たとえばサムソンが売り出しているテレビなどは、最初の画面のアイコンで見られるのは映画だけ。テレビを見たければ、別画面に移動してクリックする必要があります。起動画面からテレビに辿りつくのに、2、3回ボタン押さなければいけない場合もあり、日本のテレビのように、電源オンで地上波やBS、CS放送が映り、ライバルは録画画像とゲーム程度という受信機とは、そもそものつくりが違っているのです。
テレビ局のライバルはいままでは他のテレビ局だったわけですが、これからはインターネットサイトやツイッター、映画など、テレビに入っている他のコンテンツがライバルになっていくわけです。

日本のクリエイターはアメリカのネットに注目すべき

7月の地デジ化で、日本のテレビはどう変わりますか?

【志村さんのお話】
地デジ化前までは機器普及が話題になるでしょうね。

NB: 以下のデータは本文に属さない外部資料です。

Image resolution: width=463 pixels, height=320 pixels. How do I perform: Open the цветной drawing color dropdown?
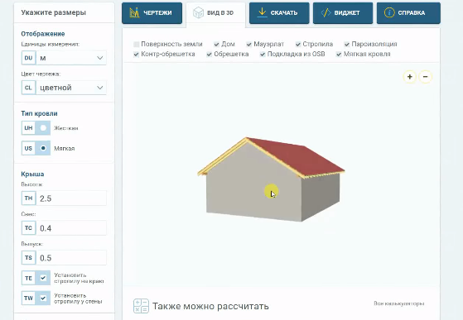click(71, 88)
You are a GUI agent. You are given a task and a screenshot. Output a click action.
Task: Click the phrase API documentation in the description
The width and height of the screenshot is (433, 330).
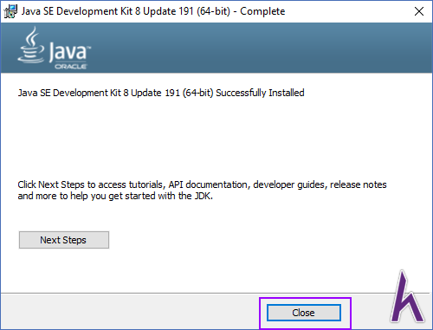[208, 184]
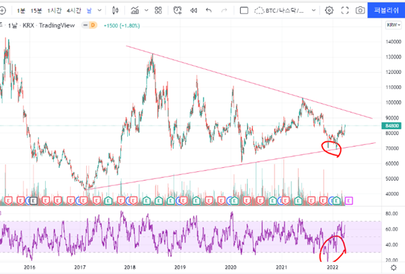
Task: Switch to the 4시간 timeframe
Action: (x=73, y=10)
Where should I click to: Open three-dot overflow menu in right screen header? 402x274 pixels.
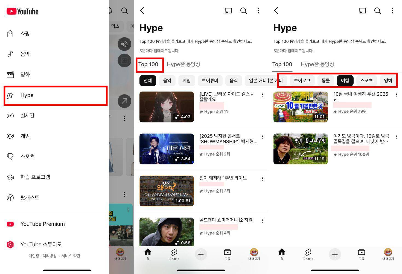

すでに始まっている3D技術の開発競争やブルーレイの普及などです。
地デジ化が完了した後は、アメリカと同様、インターネットとの融合が始まるのではないかと思います。もちろん、日本とアメリカではテレビに対する興味、関心度が違いますから、まったく同じになるとは思いませんが、コンテンツの有料化など大筋は変わらないのではないでしょうか。

テレビやネットにかかわるクリエイターは、どの方向にアンテナを張るといいでしょう?

<インタビュー対象者> 志村一隆さん 株式会社情報通信総合研究所 グローバル研究グループ主任研究員 博士、MBA

<インタビュー対象者>
志村一隆さん
株式会社情報通信総合研究所
グローバル研究グループ主任研究員
博士、MBA

ネットの世界では、何かをつくる人と、それを受け取るユーザーしか残らないですよね、究極は。だからこれから、クリエイターには大きなチャンスがある。たとえば映像ビジネスでいえば、映像をつくれる人は本当にチャンスだと僕は思います。いままでテレビだけなら24時間しか枠がなかったのが、ネットであればすごく広がるわけですから。表現力がある人は、自分の作品を生み出し世界中からファンをみつけていけばいいんです。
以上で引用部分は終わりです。